---- Supplied records
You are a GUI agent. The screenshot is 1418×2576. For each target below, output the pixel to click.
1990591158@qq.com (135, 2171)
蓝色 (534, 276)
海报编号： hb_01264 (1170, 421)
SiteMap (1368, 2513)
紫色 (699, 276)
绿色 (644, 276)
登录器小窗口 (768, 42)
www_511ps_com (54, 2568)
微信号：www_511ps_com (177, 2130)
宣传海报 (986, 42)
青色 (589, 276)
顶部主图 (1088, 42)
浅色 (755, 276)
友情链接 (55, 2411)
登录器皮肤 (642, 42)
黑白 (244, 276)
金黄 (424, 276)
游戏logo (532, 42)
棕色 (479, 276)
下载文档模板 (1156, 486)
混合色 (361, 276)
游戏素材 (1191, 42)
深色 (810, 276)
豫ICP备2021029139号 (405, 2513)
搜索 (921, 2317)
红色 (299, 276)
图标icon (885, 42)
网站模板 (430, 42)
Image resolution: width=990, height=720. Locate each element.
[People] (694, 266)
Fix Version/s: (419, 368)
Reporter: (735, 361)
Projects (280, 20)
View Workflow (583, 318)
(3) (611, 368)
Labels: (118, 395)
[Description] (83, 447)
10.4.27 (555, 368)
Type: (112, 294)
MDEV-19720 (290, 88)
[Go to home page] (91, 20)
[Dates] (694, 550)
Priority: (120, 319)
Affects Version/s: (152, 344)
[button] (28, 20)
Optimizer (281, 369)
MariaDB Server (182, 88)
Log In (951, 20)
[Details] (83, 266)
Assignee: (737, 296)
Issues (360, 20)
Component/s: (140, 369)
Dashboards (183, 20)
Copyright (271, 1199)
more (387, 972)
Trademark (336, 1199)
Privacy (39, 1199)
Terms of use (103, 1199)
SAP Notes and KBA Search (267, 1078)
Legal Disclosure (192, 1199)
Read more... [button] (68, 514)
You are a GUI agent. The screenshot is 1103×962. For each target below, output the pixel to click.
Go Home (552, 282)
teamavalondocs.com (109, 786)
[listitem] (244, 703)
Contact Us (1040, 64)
--------
### Given problem
Return every line of the listing above verbatim, from the first line to the last.

### Output below
You are a GUI agent. The screenshot is 1418×2576. For each target below, output the pixel to click.
1990591158@qq.com (135, 2171)
蓝色 (534, 276)
海报编号： hb_01264 (1170, 421)
SiteMap (1368, 2513)
紫色 (699, 276)
绿色 (644, 276)
登录器小窗口 (768, 42)
www_511ps_com (54, 2568)
微信号：www_511ps_com (177, 2130)
宣传海报 (986, 42)
青色 (589, 276)
顶部主图 (1088, 42)
浅色 (755, 276)
友情链接 (55, 2411)
登录器皮肤 (642, 42)
黑白 (244, 276)
金黄 (424, 276)
游戏logo (532, 42)
棕色 (479, 276)
下载文档模板 (1156, 486)
混合色 (361, 276)
游戏素材 (1191, 42)
深色 (810, 276)
豫ICP备2021029139号 (405, 2513)
搜索 (921, 2317)
红色 (299, 276)
图标icon (885, 42)
网站模板 (430, 42)
Image resolution: width=990, height=720. Locate each element.
[People] (694, 266)
Fix Version/s: (419, 368)
Reporter: (735, 361)
Projects (280, 20)
View Workflow (583, 318)
(3) (611, 368)
Labels: (118, 395)
[Description] (83, 447)
10.4.27 (555, 368)
Type: (112, 294)
MDEV-19720 (290, 88)
[Go to home page] (91, 20)
[Dates] (694, 550)
Priority: (120, 319)
Affects Version/s: (152, 344)
[button] (28, 20)
Optimizer (281, 369)
MariaDB Server (182, 88)
Log In (951, 20)
[Details] (83, 266)
Assignee: (737, 296)
Issues (360, 20)
Component/s: (140, 369)
Dashboards (183, 20)
Copyright (271, 1199)
more (387, 972)
Trademark (336, 1199)
Privacy (39, 1199)
Terms of use (103, 1199)
SAP Notes and KBA Search (267, 1078)
Legal Disclosure (192, 1199)
Read more... [button] (68, 514)
You are a GUI agent. The screenshot is 1103×962. For each target below, output the pixel to click.
Go Home (552, 282)
teamavalondocs.com (109, 786)
[listitem] (244, 703)
Contact Us (1040, 64)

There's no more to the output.